Now Richard has come out with what I think is his finest book yet. Rough Patch is a study of the wildlife, the flora, the seasons, and the passage of time in the 500 or so square feet of his garden.
RIchard has been drawing and journaling since he was a boy and he has developed enormous sensitivity and clarity as a result. Richard simply sees more than the average person. He can penetrate the thickets of what seemed an undifferentiated clump of weeds behind his house and pull out stories of adventure, practical advice, recipes, poetry, wisdom, comedy, and life and death struggles to rival Jerry Bruckheimer, And of course loads of inspiring, moving art.
Rough Patch contains drawings worthy of Da Vinci or Durer, studies of clouds, hogweed, knapweed, and rotting rhubarb leaves, of foxgloves, earwigs, onions and bluebell seed pods. He paints field mice and voles like Beatrix Potter, and his flowers kick 'Country Diary of Edwardian Lady' squarely in the bustle.
Richard's writing is funnier and more gripping than ever before.
He describes epic battles of nature between spiders and ladybugs, lettuces and slugs. I was moved by the plight of robins trying to raise their fledglings in a teapot, by border disputes between blackbirds and the marital squabbles of fantails. Richard records minute observations of fly mating in an essay called 'Duckweed Disco'. In 'Brick Pile: the movie', he uncovers celebrity lookalikes among the slugs, newts and spiders.
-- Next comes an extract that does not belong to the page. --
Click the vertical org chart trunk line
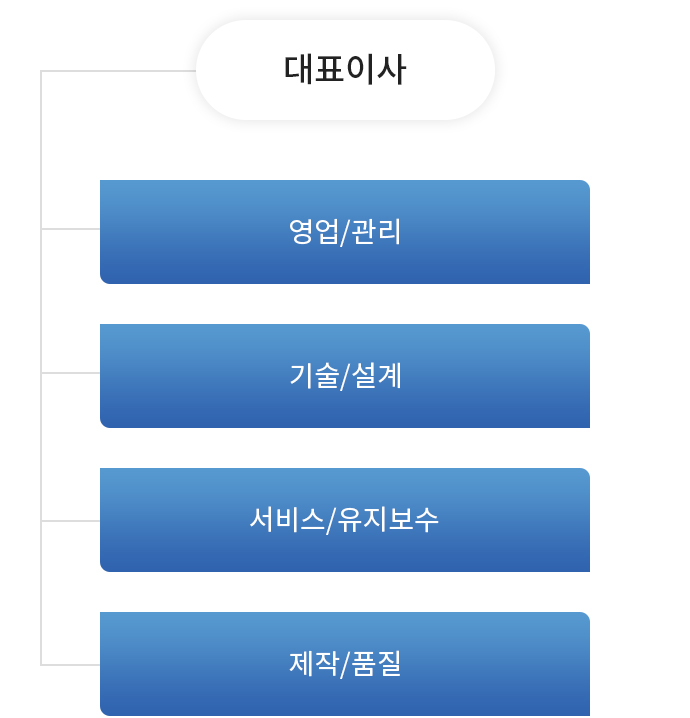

There's another lesson in this book for all aspiring artists and authors. Richard not only wrote, illustrated and designed "Rough Patch' but after decades of being annoyed by traditional publishers (despite his bestselling epic sketchcrawl, Britain), he has now started his own publishing house, Willow Island. He has had great success with his 'Sushi' series of book, freshly packaged minibooks of his sketchcrawls through England, and Rough Patch is the biggest and boldest venture yet.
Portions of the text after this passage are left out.